Render the material below as a JSON list of strings, one string per line, leaving out blank lines.

── Available records

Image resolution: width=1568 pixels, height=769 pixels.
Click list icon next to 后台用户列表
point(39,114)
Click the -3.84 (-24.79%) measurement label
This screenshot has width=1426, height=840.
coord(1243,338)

────

> Task output
[
  "Image resolution: width=1568 pixels, height=769 pixels.",
  "Click list icon next to 后台用户列表",
  "point(39,114)",
  "Click the -3.84 (-24.79%) measurement label",
  "This screenshot has width=1426, height=840.",
  "coord(1243,338)"
]